+++ TASK DATA +++

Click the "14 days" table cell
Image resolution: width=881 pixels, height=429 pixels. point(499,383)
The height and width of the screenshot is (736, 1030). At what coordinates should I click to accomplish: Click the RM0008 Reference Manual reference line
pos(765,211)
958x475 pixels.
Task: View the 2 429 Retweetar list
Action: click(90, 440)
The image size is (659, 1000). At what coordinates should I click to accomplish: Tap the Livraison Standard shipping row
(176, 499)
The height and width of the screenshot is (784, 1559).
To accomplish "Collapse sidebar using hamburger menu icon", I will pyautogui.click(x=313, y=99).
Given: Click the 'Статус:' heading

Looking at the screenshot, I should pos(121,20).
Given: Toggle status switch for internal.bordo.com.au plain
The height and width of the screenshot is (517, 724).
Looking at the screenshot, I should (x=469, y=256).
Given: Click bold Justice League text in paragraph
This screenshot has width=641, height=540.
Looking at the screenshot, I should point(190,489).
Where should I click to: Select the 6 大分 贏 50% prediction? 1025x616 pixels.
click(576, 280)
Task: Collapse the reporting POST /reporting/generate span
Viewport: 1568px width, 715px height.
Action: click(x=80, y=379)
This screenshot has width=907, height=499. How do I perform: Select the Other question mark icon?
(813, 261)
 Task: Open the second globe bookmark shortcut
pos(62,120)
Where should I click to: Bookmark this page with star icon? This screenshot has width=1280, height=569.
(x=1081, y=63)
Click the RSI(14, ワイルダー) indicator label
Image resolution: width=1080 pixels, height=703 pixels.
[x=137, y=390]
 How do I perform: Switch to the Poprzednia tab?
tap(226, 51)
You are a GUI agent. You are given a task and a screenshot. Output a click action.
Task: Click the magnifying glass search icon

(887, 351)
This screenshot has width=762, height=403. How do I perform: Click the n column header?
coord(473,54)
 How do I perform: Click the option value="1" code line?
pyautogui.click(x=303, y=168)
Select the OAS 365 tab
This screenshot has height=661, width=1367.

+++

Copy out the entire material verbatim.

Click the "14 days" table cell
Image resolution: width=881 pixels, height=429 pixels. point(499,383)
The height and width of the screenshot is (736, 1030). At what coordinates should I click to accomplish: Click the RM0008 Reference Manual reference line
pos(765,211)
958x475 pixels.
Task: View the 2 429 Retweetar list
Action: click(90, 440)
The image size is (659, 1000). At what coordinates should I click to accomplish: Tap the Livraison Standard shipping row
(176, 499)
The height and width of the screenshot is (784, 1559).
To accomplish "Collapse sidebar using hamburger menu icon", I will pyautogui.click(x=313, y=99).
Given: Click the 'Статус:' heading

Looking at the screenshot, I should pos(121,20).
Given: Toggle status switch for internal.bordo.com.au plain
The height and width of the screenshot is (517, 724).
Looking at the screenshot, I should (x=469, y=256).
Given: Click bold Justice League text in paragraph
This screenshot has width=641, height=540.
Looking at the screenshot, I should point(190,489).
Where should I click to: Select the 6 大分 贏 50% prediction? 1025x616 pixels.
click(576, 280)
Task: Collapse the reporting POST /reporting/generate span
Viewport: 1568px width, 715px height.
Action: click(x=80, y=379)
This screenshot has width=907, height=499. How do I perform: Select the Other question mark icon?
(813, 261)
 Task: Open the second globe bookmark shortcut
pos(62,120)
Where should I click to: Bookmark this page with star icon? This screenshot has width=1280, height=569.
(x=1081, y=63)
Click the RSI(14, ワイルダー) indicator label
Image resolution: width=1080 pixels, height=703 pixels.
[x=137, y=390]
 How do I perform: Switch to the Poprzednia tab?
tap(226, 51)
You are a GUI agent. You are given a task and a screenshot. Output a click action.
Task: Click the magnifying glass search icon

(887, 351)
This screenshot has width=762, height=403. How do I perform: Click the n column header?
coord(473,54)
 How do I perform: Click the option value="1" code line?
pyautogui.click(x=303, y=168)
Select the OAS 365 tab
This screenshot has height=661, width=1367.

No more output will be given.